Li Hong mengerti maksud gurunya. Ia lalu melucuti pakaian perajurit yang dibunuhnya. Untung tadi ia menggunakan Ban-tok-kiam sehingga biarpun pedang itu hanya menggores leher, orang itu tewas tanpa mengeluarkan banyak darah. Setelah melucuti, ia mengenakan pakaian seragam itu menutupi pakaiannya sendiri.

Ban-tok Niocu juga sudah selesai mengenakan pakaian perajurit kedua di luar pakaiannya sendiri. Setelah menata rambut dan berdandan sebagai dua orang perajurit, Ban-tok Niocu berbisik.

“Kita lewati para penjaga dan kalau ada yang bertanya, engkau diam saja biar aku yang bicara. Setelah tiba dekat bangunan yang ada menaranya, aku akan menyelinap ke belakangnya dan membuat kebakaran. Lalu kuusahakan untuk melumpuhkan dua orang yang berjaga di menara. Nah, begitu ada kebakaran engkau menyelinap ke rumah tahanan itu. Tentu semua perajurit berlari ke arah kebakaran dan engkau mempunyai kesempatan untuk mengeluarkan orang tuamu. Mengerti?”

“Mengerti, Subo. Akan tetapi bagaimana kalau kami keluar lalu ketahuan? Untuk melindungi dua orang kukira agak sukar...”

“Bodoh! Ayahmu Tan Kun Tek bukan orang lemah. Dia pendekar murid Bu-tong-pai. Asal engkau sudah dapat membebaskan dia tentu dia akan mampu menyelamatkan isterinya. Pada saat itu mungkin aku sudah selesai dan dapat membantu kalian.

” “Baik, aku mengerti, Subo!”

Mereka lalu melangkah dengan tegap, membawa dua batang tombak milik perajurit yang mereka robohkan tadi.

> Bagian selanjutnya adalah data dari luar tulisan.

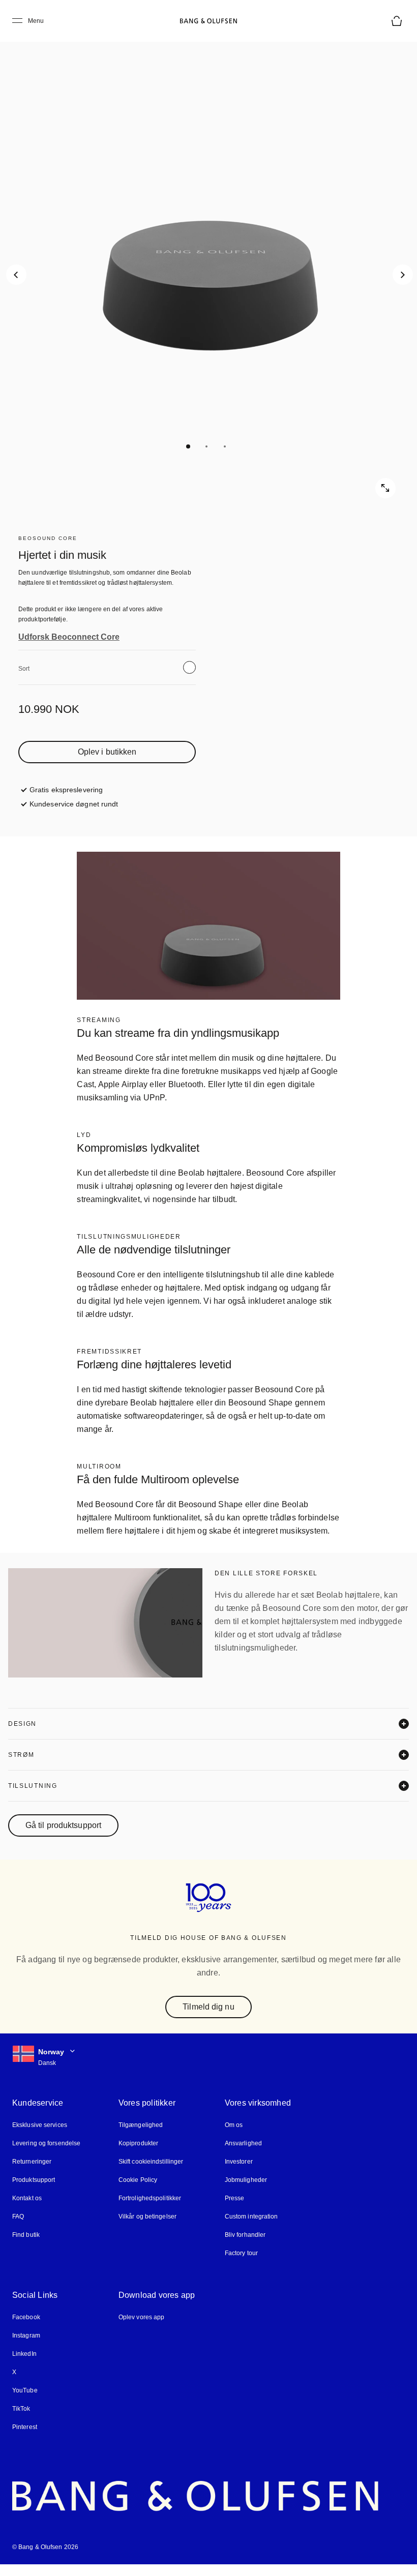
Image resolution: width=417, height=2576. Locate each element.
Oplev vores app (141, 2329)
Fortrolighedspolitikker (149, 2210)
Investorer (237, 2173)
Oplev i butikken (107, 752)
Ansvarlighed (241, 2155)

Mereka berjalan melewati beberapa orang penjaga dan para penjaga itu sama sekali tidak menaruh curiga karena memang Li Hong dan Ban-tok Niocu selalu mengambil jalan yang gelap. Ketika sudah tiba dekat bangunan yang ada menaranya, di tengah kelompok bangunan dalam benteng itu, tiba-tiba saja ada dua orang perajurit dari depan dan seorang di antara mereka bertanya.

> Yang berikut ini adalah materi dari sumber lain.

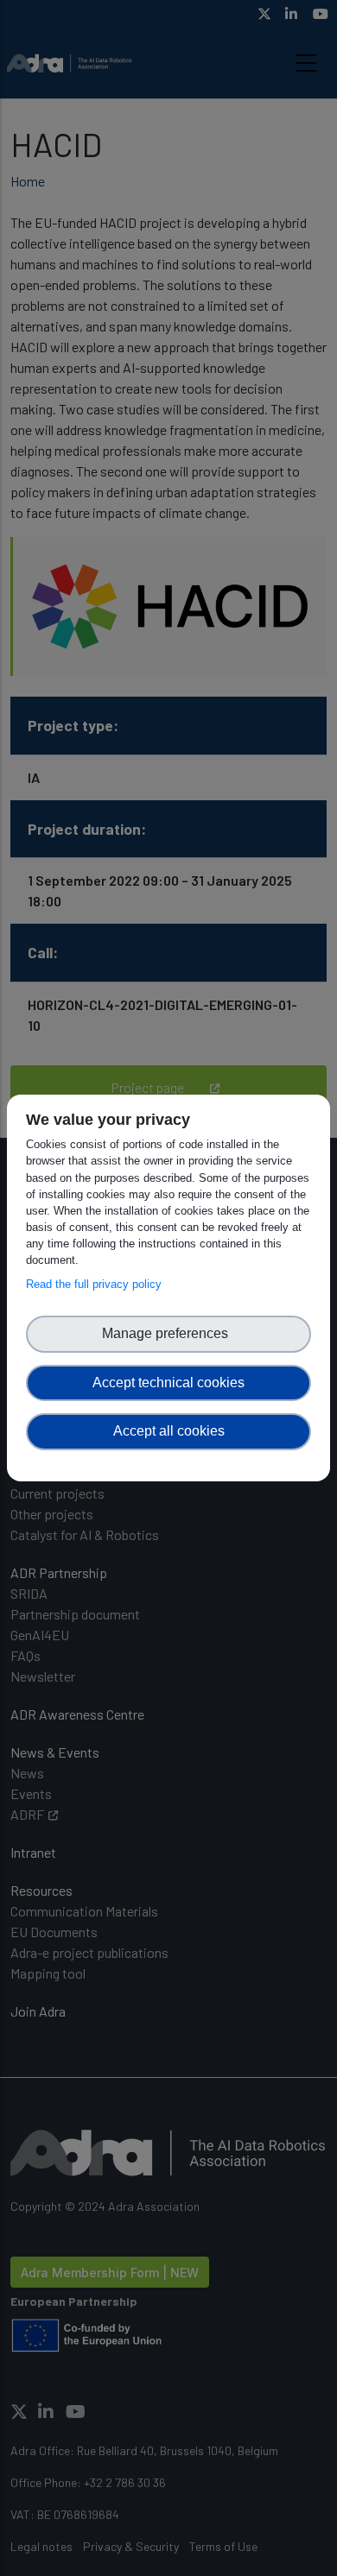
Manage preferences (168, 1333)
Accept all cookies (169, 1431)
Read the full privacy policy (97, 1284)
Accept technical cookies (168, 1382)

“Kalian ini berjaga di mana?”

Terdengar Ban-tok Niocu menjawab, suara dibuat seperti suara pria, “Di kebun beIakang!”

“Hemm, bagaimana keadaannya? Aman?”

“Aman, tidak ada apa-apa!” jawab Ban-tok Niocu dan ia lalu mempercepat langkahnya, diimbangi oleh Li Hong.

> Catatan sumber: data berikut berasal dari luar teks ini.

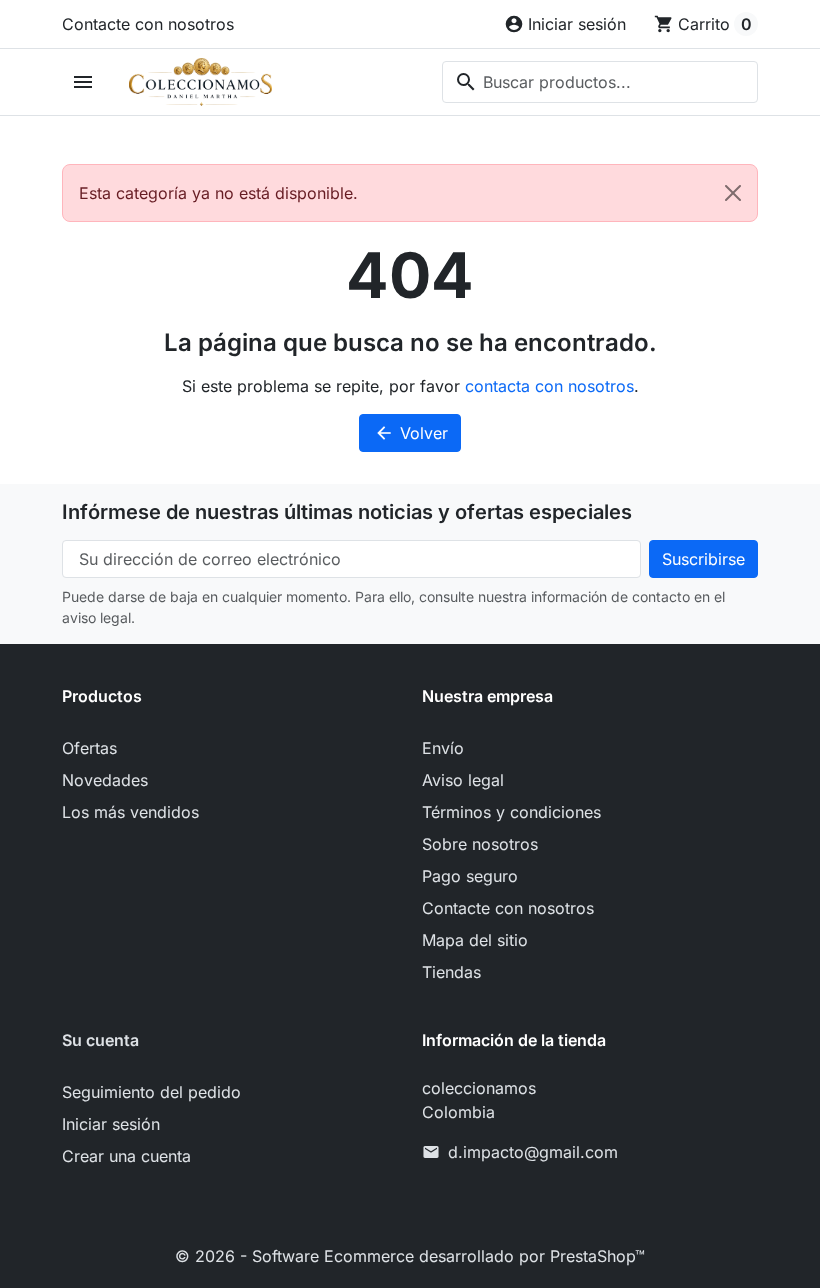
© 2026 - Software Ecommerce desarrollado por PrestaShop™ (410, 1256)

“Hei, nanti dulu...!” Tiba-tiba dua orang perajurit itu berteriak dari belakang mereka.

“Bunuh mereka,” bisik Ban-tok Niocu kepada muridnya.

Mereka berdua membalikkan tubuh dan ketika dua orang perajurit itu menghampiri dekat, guru dan murid itu menggerakkan tombak dan dua orang perajurit itu pun roboh dan tewas. Mereka cepat menarik kaki dua orang itu dan menyeretnya ke tempat tersembunyi yang gelap. Setelah itu mereka melanjutkan perjalanan dengan gerakan cepat berkelebatan.

Seperti yang telah direncanakan, Ban-tok Niocu lalu menuju ke arah belakang rumah tahanan yang ada menaranya. Li Hong menyelinap mendekati rumah tahanan dan bersembunyi sambil menanti tanda dari gurunya, yaitu kebakaran. Tak lama kemudian ia melihat api bernyala besar di belakang rumah tahanan, sekitar tiga rumah di belakangnya.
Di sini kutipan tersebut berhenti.